*What you should do:* Set down word for word each line from the start of the listing through the line that contains "Given: Open the Действие menu", both included.

= = = = = = =

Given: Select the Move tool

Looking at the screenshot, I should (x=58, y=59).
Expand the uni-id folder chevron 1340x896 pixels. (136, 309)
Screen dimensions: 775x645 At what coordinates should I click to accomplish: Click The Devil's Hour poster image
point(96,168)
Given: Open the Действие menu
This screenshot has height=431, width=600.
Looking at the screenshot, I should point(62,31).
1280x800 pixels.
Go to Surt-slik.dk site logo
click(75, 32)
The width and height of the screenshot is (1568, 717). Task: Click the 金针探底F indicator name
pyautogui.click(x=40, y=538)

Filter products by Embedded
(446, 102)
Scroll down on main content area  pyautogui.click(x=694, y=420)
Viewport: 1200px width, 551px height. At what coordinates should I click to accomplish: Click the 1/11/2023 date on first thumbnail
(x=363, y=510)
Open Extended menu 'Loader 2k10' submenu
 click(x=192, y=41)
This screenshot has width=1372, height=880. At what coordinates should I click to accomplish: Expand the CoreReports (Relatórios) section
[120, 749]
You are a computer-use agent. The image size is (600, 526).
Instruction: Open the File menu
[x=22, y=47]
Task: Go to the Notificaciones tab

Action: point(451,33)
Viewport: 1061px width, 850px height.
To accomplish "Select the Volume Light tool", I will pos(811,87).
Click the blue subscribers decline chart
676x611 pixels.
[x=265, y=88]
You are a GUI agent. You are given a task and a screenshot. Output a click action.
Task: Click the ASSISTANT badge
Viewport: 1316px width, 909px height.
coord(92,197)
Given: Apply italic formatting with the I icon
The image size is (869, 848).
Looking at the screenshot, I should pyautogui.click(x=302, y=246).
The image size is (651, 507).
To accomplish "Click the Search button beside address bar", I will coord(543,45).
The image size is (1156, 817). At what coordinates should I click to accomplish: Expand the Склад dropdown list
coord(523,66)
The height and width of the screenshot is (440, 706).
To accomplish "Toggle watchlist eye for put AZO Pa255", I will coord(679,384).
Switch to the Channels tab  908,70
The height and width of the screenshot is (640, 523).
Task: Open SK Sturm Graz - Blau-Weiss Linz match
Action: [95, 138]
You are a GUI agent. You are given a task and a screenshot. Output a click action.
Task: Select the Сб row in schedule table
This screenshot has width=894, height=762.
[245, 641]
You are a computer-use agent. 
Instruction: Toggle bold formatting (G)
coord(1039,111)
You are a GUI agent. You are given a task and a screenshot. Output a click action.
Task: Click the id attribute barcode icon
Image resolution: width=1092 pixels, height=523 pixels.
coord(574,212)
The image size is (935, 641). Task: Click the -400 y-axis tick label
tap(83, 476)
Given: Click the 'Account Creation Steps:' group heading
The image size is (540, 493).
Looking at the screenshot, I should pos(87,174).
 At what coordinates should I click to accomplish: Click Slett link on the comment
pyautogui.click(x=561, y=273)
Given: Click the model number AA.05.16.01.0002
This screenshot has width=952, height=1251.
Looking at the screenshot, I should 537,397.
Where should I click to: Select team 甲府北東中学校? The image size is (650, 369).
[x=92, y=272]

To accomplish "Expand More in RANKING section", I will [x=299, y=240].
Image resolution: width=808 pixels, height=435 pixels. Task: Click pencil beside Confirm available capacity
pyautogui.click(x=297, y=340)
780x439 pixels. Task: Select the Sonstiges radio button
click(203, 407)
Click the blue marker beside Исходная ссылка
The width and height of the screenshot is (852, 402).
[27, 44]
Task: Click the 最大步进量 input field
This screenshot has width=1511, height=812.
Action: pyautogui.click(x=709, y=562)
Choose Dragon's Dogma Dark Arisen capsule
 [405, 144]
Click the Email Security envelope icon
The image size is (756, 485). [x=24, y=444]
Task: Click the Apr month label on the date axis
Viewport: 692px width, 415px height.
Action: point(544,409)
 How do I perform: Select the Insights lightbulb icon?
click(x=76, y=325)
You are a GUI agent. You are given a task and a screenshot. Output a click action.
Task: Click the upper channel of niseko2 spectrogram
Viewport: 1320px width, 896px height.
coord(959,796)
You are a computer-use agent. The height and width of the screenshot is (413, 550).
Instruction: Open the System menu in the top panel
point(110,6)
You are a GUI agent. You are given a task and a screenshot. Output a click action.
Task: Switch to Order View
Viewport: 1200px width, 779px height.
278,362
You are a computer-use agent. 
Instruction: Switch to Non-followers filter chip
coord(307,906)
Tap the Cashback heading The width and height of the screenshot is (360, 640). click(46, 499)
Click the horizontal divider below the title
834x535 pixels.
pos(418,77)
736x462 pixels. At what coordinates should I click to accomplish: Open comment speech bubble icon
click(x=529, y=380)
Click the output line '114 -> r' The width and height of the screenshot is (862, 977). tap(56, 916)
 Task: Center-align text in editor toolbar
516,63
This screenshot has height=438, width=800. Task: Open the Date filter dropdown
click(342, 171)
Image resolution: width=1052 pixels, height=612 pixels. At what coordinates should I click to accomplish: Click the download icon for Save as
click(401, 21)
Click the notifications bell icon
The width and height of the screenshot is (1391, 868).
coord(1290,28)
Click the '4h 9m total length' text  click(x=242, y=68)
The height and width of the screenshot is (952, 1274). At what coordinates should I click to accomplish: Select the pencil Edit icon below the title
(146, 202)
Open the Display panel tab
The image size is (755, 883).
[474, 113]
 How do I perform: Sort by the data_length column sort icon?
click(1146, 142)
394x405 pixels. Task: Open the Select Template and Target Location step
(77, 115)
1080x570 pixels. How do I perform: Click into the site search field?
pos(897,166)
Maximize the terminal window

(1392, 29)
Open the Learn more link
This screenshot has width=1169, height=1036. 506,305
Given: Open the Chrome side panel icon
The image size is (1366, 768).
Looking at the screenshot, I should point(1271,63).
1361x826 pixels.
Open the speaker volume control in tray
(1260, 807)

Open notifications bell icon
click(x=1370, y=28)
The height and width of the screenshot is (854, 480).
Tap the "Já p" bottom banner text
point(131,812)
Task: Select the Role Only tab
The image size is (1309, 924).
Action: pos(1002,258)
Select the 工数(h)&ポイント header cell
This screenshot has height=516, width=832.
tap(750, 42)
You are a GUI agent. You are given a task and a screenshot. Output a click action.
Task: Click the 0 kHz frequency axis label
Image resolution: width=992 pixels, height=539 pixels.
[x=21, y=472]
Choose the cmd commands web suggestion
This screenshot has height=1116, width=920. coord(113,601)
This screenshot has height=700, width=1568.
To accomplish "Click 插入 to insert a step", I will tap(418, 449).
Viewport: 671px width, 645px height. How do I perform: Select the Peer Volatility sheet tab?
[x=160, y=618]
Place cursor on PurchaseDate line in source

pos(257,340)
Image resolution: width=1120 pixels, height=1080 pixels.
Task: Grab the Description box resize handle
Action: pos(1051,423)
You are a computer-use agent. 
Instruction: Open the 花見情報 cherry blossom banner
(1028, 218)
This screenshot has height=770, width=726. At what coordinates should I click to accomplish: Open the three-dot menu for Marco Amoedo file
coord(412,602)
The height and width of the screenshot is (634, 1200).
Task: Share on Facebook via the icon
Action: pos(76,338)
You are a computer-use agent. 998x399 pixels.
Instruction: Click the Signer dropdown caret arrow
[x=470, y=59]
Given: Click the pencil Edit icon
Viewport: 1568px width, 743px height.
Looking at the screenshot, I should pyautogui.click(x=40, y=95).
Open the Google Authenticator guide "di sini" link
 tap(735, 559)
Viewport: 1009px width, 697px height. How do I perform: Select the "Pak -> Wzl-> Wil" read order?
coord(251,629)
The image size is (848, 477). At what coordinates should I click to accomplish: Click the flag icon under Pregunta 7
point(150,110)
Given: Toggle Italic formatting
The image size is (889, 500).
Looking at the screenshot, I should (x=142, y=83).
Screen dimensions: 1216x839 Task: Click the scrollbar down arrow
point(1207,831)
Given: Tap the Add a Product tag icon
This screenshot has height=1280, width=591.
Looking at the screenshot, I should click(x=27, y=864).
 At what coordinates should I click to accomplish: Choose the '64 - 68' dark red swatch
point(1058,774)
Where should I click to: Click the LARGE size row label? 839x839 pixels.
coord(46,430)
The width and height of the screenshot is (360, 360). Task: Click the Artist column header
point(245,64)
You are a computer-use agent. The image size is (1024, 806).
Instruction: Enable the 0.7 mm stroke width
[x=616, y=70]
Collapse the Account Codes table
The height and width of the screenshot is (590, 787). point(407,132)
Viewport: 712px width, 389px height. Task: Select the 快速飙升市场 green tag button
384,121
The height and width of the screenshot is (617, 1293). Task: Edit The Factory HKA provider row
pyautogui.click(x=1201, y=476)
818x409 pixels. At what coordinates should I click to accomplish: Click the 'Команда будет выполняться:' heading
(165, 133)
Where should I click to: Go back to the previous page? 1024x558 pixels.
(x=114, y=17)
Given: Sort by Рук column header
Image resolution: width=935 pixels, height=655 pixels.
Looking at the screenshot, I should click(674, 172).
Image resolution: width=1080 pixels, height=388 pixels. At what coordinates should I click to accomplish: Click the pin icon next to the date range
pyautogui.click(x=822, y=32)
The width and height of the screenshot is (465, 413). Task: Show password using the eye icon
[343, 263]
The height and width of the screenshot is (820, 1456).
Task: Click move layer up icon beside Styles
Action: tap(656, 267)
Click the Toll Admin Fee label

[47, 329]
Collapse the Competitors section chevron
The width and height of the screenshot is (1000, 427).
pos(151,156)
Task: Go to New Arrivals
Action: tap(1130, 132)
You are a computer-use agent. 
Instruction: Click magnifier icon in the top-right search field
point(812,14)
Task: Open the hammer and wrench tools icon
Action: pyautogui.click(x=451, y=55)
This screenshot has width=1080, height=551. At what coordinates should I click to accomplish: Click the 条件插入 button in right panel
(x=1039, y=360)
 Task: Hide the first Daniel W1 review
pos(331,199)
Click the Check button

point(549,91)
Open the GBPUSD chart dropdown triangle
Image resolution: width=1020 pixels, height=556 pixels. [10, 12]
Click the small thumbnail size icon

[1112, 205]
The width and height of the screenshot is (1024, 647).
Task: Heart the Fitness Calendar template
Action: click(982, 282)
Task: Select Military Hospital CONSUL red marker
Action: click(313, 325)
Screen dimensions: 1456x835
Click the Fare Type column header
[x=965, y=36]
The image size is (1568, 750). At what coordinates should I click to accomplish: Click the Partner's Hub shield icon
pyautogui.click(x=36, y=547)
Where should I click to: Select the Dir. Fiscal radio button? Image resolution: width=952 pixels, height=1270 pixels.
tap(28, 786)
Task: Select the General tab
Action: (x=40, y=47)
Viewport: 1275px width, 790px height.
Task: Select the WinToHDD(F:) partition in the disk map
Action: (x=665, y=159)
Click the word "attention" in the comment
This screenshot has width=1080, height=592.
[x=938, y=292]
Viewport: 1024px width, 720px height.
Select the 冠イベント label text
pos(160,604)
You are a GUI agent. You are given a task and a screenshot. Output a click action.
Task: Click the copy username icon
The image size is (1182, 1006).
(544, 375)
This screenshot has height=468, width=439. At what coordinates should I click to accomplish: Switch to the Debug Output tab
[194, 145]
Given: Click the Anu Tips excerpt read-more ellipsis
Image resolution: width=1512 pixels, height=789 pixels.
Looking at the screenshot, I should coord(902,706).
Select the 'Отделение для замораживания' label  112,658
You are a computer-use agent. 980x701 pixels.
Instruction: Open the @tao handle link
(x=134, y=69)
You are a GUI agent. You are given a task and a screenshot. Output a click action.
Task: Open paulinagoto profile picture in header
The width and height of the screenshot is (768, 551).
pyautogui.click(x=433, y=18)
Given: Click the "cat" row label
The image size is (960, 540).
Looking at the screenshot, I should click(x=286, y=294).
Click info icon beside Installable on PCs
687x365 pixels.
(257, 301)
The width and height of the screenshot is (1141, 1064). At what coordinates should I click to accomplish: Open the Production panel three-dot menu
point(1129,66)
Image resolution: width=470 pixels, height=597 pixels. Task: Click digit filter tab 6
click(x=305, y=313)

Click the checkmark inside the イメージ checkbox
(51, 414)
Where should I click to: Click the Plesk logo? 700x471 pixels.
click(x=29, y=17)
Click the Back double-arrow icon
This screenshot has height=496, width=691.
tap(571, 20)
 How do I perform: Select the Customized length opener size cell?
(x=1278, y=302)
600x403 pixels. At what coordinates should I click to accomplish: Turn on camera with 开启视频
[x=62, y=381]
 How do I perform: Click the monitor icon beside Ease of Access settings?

= = = = = = =

*Response area:*
Given: Select the Move tool

Looking at the screenshot, I should (x=58, y=59).
Expand the uni-id folder chevron 1340x896 pixels. (136, 309)
Screen dimensions: 775x645 At what coordinates should I click to accomplish: Click The Devil's Hour poster image
point(96,168)
Given: Open the Действие menu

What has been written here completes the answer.